Half-Life 2: now playable for free from the browser, without Steam or downloads

Half-Life 2 can now be played directly from the browser, without installing Steam and without downloading a single extra megabyte. The credit goes to slqnt, a high school student who took about three months to transform Valve's iconic shooter, normally sold on Steam for $9.99, into a web page playable from any computer, from the comfort of home to the school’s computer lab.

The project was announced on X by the developer himself on June 25, 2026, and is online at hl2.slqnt.dev. Just open the link and press New Game to find yourself at Black Mesa East: on PC, with Chrome, the frame rate exceeds 60 fps consistently. The port also works on smartphones, but touch controls are almost nonexistent; to move, you really need to connect a keyboard.

The online reaction was immediate: within a few hours thousands of players tried the port, sharing screenshots and impressions on social media. Some joke that Half-Life 2 is now ready to circulate in every school computer lab, thanks to the ease with which it starts from a simple link, while others hope that this initiative paves the way for similar projects dedicated to Valve classics.

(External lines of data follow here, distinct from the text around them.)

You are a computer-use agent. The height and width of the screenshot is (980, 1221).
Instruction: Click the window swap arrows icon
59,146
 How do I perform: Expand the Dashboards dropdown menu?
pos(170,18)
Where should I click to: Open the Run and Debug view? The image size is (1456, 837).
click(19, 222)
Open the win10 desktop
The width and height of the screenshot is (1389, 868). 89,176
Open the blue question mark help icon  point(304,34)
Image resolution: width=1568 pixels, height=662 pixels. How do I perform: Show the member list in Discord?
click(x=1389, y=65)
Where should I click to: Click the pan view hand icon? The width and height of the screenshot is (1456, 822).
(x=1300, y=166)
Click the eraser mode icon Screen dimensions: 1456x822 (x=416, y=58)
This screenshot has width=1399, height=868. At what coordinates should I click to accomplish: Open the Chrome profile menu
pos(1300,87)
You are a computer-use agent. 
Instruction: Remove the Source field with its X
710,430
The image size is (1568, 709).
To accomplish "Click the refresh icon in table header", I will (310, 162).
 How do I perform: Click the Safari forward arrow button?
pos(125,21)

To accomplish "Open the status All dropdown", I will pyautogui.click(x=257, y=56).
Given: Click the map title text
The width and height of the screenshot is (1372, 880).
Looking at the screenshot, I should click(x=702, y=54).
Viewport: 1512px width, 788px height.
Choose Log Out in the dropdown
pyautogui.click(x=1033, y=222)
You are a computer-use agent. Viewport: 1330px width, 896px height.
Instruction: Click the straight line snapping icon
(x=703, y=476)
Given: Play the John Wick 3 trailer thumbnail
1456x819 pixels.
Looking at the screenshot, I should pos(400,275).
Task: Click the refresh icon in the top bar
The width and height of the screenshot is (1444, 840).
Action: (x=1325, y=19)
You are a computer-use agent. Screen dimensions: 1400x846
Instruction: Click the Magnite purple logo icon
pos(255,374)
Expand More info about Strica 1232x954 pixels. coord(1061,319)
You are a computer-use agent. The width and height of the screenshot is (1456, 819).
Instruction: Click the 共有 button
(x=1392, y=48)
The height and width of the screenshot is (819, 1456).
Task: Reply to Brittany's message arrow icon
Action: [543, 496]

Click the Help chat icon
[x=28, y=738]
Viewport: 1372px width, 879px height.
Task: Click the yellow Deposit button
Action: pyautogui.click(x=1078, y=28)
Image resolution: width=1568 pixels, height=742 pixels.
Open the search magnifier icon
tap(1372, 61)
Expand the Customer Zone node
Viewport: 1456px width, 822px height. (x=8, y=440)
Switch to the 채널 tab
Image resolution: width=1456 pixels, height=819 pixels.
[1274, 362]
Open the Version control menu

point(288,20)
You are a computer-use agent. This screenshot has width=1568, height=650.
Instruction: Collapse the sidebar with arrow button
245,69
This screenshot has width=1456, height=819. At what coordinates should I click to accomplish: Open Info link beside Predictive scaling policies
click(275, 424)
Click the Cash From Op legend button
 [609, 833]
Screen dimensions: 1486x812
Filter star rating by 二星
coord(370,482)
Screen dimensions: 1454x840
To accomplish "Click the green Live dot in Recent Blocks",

Half-Life 2 on the Browser: Some Adapted Assets and Sacrificed Facial Animations

The technical foundation did not come from scratch. Slqnt was inspired, upon a friend's suggestion, by a Portal port made by another developer known as weliveinhell, which was built on nillerusr/source-engine, a modified version of the Source engine code that ended up online in 2020 alongside the Team Fortress 2 leak. On that basis, slqnt was able to utilize a rendering method called ToGLES: the engine speaks OpenGLES, the language of Android apps, and Emscripten translates it into WebGL2 within the browser. Therefore, most of the graphical work was already prepared.

The real manual labor was on the assets. The version of the engine used does not read files from the 20th anniversary re-release of Half-Life 2, so slqnt had to switch to the steam_legacy branch of Steam, extract the game’s VPK files, and break them down into individual .data files for each map in order to stream them into the browser.

Among the most notable sacrifices is the facial animation system, one of Half-Life 2's technical highlights upon its debut in 2004. It crashed the port so frequently that the developer chose to turn it off completely: the G-Man delivers his opening monologue, but with a motionless face. The dev log published by slqnt lists other problems that have been gradually resolved or are still open, such as redirects for saves to Emscripten’s filesystem, non-functioning batteries and med kits, Alyx's gravity gun not appearing in inventory, NPCs dying for no reason, and headcrabs not dealing damage. Even the crouch key has been remapped to C, as CTRL kept activating browser shortcuts.

The question remains online: is Valve aware of the project? The operation relies on not-so-clear source engine code and game assets, a gray area that could lead to sudden removal. Valve has always shown tolerance towards the modding community, and in the meantime, the developer continues to release fixes to make the port more stable. Running an old FPS inside a web page has almost become a sport in itself: before this port, it had already happened with Portal 2 transformed into a small web server, with Doom running solely on CSS rules, and the first Half-Life made playable on a 2007 Nokia. Slqnt, in his own way, adds to this list with a result that runs better than many of its predecessors.